(Excerpted records)
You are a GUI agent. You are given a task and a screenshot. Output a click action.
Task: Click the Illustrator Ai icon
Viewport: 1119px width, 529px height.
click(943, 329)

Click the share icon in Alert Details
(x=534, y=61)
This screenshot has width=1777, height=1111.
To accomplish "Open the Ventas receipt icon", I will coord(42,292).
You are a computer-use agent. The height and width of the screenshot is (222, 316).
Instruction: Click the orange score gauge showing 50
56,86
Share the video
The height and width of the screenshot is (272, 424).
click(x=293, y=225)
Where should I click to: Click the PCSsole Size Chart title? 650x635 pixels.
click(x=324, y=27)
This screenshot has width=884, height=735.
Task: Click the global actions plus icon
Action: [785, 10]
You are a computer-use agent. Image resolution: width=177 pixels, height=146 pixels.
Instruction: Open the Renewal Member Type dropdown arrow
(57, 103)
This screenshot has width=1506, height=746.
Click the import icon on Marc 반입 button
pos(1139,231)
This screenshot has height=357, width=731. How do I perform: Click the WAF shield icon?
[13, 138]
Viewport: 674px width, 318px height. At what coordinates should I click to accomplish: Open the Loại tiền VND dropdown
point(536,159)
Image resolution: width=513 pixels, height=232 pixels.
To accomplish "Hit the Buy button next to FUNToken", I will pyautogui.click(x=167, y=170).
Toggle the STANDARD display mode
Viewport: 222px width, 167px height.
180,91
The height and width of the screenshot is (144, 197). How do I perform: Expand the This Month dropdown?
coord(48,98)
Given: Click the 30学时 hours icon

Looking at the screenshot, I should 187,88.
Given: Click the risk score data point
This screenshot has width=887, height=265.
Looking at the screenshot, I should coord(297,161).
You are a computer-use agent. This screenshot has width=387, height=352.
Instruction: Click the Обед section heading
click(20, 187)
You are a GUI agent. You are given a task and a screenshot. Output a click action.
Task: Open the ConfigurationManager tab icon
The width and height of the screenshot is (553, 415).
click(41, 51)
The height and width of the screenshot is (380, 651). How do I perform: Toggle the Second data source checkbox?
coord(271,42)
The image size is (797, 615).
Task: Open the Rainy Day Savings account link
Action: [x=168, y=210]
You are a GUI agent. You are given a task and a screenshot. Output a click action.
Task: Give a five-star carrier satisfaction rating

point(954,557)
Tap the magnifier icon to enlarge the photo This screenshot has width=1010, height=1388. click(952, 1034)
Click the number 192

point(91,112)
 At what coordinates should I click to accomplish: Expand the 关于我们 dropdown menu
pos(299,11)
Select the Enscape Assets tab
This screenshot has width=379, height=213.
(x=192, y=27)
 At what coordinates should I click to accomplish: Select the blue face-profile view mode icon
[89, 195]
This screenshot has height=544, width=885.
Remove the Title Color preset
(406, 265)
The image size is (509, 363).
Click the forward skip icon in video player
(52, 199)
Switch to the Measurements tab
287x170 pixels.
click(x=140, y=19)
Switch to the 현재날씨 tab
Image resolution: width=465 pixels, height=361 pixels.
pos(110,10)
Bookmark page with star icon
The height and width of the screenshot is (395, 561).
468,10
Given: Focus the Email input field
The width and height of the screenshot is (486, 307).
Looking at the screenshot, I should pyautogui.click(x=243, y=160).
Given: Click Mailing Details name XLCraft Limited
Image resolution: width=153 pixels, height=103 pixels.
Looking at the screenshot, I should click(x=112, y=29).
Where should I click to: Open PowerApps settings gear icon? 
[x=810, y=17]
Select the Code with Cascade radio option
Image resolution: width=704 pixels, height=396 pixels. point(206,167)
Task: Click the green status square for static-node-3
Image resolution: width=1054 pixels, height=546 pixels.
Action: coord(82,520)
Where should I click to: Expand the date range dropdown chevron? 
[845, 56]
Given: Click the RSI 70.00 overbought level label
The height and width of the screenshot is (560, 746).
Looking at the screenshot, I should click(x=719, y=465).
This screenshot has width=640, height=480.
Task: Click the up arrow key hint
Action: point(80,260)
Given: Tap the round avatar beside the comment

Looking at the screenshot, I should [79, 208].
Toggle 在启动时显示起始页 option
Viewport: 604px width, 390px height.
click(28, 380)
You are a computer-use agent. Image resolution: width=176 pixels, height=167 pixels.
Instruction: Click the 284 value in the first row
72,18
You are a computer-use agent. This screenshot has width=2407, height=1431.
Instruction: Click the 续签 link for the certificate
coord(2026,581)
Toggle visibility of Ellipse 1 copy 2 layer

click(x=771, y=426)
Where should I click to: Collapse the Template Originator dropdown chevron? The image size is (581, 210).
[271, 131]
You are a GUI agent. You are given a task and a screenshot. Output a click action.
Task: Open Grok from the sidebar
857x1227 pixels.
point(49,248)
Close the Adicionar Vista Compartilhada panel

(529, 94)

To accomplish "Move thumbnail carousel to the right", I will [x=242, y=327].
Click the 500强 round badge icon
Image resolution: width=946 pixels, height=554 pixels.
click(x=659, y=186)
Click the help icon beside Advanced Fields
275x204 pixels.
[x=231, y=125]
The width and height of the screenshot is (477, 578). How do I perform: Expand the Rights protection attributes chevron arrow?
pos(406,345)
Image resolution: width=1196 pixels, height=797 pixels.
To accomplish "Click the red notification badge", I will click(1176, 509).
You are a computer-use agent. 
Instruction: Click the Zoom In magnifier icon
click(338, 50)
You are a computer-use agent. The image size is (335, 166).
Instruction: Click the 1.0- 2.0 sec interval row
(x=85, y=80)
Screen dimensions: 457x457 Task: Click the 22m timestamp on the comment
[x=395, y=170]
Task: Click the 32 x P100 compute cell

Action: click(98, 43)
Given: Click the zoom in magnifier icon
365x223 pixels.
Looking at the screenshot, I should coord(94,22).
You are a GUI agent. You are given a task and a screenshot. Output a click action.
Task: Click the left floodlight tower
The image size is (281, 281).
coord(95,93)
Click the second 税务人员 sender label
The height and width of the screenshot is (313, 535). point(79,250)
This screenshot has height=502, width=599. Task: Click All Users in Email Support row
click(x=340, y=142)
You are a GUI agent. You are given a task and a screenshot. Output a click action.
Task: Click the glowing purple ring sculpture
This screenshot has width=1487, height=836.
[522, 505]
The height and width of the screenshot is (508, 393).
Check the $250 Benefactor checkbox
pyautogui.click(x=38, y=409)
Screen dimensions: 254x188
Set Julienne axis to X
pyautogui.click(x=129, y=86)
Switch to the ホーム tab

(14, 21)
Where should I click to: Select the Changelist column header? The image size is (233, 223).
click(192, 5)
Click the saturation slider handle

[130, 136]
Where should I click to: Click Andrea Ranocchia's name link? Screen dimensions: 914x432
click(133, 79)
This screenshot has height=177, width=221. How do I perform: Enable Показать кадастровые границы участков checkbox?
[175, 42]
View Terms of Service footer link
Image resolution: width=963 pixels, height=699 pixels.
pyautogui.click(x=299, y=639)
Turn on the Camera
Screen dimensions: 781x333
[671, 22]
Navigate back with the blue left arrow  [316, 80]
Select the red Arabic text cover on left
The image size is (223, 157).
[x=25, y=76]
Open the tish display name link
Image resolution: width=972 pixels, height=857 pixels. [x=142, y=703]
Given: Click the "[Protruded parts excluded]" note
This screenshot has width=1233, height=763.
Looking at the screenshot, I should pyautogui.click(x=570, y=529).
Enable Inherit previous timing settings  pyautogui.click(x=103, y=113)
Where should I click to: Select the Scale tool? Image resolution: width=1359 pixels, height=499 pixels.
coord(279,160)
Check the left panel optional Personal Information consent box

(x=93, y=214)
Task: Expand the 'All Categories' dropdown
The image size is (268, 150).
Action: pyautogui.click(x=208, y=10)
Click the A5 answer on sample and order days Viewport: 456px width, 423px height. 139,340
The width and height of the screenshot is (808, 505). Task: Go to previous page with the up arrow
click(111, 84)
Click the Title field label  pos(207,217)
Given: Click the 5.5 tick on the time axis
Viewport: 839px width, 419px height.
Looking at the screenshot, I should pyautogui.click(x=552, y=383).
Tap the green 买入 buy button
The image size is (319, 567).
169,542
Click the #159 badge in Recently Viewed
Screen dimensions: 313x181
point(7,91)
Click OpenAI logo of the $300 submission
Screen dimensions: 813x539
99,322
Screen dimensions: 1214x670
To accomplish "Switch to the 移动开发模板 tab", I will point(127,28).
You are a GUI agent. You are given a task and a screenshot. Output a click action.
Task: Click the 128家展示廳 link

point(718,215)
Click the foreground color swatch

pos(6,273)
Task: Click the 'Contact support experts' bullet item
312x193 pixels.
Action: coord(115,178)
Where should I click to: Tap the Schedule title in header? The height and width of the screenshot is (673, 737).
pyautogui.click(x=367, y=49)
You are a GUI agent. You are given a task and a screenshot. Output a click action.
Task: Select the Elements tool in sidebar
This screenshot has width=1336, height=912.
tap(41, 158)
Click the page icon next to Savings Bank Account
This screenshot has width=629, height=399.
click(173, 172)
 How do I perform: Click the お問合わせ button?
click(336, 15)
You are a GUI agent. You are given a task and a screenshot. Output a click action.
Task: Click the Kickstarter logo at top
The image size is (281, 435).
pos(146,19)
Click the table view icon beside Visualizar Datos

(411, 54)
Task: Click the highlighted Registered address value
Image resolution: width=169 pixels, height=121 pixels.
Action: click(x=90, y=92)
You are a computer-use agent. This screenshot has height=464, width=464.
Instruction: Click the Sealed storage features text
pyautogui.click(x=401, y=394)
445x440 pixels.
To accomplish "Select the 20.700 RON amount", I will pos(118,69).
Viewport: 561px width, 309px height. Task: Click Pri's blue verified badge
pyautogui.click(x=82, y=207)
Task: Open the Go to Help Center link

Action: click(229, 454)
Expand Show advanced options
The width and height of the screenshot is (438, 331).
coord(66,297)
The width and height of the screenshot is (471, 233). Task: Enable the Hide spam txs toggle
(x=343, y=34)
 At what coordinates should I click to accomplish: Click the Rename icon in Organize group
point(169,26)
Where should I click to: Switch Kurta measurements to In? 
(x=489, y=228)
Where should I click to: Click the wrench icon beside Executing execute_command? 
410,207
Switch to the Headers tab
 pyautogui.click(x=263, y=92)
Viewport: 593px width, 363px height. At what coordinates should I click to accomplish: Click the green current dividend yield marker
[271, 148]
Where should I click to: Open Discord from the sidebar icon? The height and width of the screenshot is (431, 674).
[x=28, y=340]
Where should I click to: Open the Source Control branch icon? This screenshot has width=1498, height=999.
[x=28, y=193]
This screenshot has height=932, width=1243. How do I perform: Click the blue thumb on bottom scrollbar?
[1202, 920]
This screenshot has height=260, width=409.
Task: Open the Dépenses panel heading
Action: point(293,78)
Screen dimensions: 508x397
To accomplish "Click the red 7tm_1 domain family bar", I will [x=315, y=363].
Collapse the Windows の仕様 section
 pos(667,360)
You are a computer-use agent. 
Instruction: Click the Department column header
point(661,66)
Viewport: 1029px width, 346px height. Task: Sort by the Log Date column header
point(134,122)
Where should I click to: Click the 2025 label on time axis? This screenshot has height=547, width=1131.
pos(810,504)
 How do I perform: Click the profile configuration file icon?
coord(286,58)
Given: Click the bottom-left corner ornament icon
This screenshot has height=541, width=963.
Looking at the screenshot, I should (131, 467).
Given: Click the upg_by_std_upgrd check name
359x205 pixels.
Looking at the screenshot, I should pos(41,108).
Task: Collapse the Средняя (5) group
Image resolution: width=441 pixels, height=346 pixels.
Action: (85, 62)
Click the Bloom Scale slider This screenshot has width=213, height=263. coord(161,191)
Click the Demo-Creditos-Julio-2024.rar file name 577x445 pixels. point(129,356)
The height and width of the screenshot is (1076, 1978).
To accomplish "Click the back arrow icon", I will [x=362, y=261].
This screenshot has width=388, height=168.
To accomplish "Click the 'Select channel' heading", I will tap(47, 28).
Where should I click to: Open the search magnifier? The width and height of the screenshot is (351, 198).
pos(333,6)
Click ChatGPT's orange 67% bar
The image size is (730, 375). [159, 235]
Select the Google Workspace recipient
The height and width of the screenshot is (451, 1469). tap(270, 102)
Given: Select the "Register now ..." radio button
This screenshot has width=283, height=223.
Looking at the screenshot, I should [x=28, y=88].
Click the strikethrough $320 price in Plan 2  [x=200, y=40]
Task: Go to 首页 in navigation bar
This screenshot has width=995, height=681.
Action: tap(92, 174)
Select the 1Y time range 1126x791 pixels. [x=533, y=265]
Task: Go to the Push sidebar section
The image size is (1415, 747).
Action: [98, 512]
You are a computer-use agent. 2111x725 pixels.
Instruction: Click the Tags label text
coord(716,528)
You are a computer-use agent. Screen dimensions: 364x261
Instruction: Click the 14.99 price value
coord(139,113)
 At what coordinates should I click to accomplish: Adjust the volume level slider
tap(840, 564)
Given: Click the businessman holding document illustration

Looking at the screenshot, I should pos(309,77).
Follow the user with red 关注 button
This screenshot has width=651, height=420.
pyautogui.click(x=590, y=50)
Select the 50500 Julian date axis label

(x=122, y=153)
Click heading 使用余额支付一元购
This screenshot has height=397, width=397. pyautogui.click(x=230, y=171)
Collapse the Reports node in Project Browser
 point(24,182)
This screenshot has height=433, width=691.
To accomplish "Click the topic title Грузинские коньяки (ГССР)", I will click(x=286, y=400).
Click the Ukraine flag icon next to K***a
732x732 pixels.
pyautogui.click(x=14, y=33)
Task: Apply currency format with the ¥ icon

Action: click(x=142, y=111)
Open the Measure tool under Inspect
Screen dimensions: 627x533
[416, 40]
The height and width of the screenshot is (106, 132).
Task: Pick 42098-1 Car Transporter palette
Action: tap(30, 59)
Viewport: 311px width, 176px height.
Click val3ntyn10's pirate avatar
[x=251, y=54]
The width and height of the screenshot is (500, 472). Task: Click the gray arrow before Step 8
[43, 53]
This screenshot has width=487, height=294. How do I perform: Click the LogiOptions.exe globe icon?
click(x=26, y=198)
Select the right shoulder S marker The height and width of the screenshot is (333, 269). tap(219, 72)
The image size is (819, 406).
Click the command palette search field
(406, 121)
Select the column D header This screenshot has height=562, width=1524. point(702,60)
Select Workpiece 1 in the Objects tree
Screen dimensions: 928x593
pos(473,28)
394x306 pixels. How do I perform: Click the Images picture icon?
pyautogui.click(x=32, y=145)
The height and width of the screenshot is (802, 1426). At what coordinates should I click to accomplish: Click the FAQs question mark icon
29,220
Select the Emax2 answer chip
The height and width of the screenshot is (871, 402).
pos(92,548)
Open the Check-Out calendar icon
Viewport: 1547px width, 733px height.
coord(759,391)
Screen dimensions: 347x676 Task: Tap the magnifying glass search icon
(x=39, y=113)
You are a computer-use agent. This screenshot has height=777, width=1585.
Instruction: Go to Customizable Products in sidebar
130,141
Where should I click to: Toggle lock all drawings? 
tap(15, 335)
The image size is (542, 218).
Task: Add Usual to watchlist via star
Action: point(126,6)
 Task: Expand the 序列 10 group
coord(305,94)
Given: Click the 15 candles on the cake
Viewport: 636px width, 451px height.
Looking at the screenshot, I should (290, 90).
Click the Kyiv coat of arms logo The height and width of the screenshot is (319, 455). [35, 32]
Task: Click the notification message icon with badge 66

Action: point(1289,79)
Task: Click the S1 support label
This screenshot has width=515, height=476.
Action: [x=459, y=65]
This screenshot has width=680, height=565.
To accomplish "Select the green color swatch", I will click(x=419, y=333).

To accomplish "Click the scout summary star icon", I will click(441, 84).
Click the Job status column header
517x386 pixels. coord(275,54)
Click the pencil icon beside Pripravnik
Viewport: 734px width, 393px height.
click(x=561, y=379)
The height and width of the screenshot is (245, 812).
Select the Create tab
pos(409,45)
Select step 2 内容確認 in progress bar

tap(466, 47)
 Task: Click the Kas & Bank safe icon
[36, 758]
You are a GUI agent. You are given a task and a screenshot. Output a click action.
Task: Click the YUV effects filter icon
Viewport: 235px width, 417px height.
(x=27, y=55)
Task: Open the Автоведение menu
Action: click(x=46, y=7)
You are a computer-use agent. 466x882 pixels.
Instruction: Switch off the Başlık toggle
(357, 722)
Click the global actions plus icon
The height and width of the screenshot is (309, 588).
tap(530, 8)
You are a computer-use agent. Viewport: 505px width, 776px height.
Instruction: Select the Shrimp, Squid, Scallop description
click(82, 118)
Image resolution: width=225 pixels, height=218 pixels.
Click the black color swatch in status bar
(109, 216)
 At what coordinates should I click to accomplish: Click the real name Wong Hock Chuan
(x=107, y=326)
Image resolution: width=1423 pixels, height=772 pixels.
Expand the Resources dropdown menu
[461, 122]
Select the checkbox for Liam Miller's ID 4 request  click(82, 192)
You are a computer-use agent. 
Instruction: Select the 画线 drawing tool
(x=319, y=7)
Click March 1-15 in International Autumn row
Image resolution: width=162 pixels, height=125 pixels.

(Directions for this task)
All lines above containing the string "back": copy each one.

(Finished task)
Navigate back with the blue left arrow  [316, 80]
To accomplish "Click the back arrow icon", I will [x=362, y=261].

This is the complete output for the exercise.